Linguagem é poder
Reprodução
Uma palavra não é só um veículo de significado. Embora seja uma parte essencial da comunicação humana, a linguagem não é uma ferramenta imparcial. Ela está ligada à dinâmica do poder e afeta a forma como as pessoas e os grupos o exercem, criam estruturas sociais e mantêm hierarquias.
Poder significa ter a capacidade de influenciar, gerenciar ou remodelar as atitudes, os comportamentos e as ações dos outros. O poder político, o poder econômico, o poder social e o poder cultural são apenas alguns exemplos das muitas maneiras pelas quais essa influência pode surgir. Isso inclui a coerção, mas também tipos menos óbvios de controle.
Não existem dúvidas de que indivíduos e comunidades podem estabelecer domínio, sustentar hierarquias sociais, projetos coloniais e manter sistemas de poder por meio de escolhas linguísticas que refletem e moldam nossa realidade social.
Mas o que ocorreria se a linguagem fosse descolonizada?
Na cosmologia de muitos povos tradicionais, por exemplo, a existência de um ser humano depende de seu meio, tanto quanto da capacidade de seus pulmões de respirar. Um rio, portanto, também chora, uma árvore sente dor e uma lua sorri. Por essa forma de consciência, o que então seria um genocídio?

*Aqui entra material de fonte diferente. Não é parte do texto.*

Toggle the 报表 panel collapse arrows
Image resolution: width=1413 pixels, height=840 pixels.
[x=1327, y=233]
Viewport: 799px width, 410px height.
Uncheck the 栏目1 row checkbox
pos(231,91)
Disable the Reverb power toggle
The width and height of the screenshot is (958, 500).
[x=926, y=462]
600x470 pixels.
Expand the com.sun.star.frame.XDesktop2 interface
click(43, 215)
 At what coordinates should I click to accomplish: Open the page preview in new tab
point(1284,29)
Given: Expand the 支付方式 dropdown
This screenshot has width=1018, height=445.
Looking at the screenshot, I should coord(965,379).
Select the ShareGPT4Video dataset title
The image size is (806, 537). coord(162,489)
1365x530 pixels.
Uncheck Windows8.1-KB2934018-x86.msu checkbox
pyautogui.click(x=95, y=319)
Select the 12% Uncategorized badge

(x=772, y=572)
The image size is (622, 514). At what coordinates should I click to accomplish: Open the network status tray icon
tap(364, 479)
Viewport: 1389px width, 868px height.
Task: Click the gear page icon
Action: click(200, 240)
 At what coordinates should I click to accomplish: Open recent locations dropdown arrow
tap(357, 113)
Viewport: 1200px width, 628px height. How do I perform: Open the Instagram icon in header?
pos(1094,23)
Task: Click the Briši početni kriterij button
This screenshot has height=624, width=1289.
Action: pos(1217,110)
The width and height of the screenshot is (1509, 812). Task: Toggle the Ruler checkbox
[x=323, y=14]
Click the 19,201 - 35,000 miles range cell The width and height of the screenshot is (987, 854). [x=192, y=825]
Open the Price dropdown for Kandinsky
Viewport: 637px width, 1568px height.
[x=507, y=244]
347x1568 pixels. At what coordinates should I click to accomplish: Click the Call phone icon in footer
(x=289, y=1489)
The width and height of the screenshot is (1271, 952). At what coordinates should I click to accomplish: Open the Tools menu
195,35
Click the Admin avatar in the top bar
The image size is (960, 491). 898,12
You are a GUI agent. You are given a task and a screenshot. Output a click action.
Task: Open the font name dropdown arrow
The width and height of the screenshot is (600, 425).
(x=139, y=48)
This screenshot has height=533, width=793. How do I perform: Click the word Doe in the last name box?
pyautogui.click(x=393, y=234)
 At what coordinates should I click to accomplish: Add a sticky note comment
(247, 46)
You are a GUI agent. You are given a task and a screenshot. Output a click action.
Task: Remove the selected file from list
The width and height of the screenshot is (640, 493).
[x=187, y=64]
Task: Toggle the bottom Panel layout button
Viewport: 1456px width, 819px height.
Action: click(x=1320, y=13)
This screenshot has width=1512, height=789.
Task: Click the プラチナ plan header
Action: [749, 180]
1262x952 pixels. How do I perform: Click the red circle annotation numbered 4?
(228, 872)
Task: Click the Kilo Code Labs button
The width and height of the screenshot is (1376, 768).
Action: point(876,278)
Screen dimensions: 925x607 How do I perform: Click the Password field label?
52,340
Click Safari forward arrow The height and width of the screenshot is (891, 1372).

Pela definição aceita no direito internacional, o crime pode ser designado quando há uma tentativa deliberada e a intenção de destruir por completo ou de forma parcial um povo.
Mas um povo precisa ser aniquilado fisicamente para que ele deixe de existir? Ou essa seria a definição de um colonizador?
Quando não há fronteira entre a terra e o corpo na visão de povos tradicionais, o próprio significado de sobrevivência é outro. A terra não é de onde saem os recursos para a sobrevivência. Ela é a existência, tanto quanto o coração. Envenenar um rio com mercúrio do garimpo é contaminar o fluxo sanguíneo.
Assim, a morte de um povo é também social quando sua teia de relações deixa de existir, inclusive com os seres não humanos. Foram essas relações que definiriam aquela cultura. Definem a relação entre gerações e desenham sua história.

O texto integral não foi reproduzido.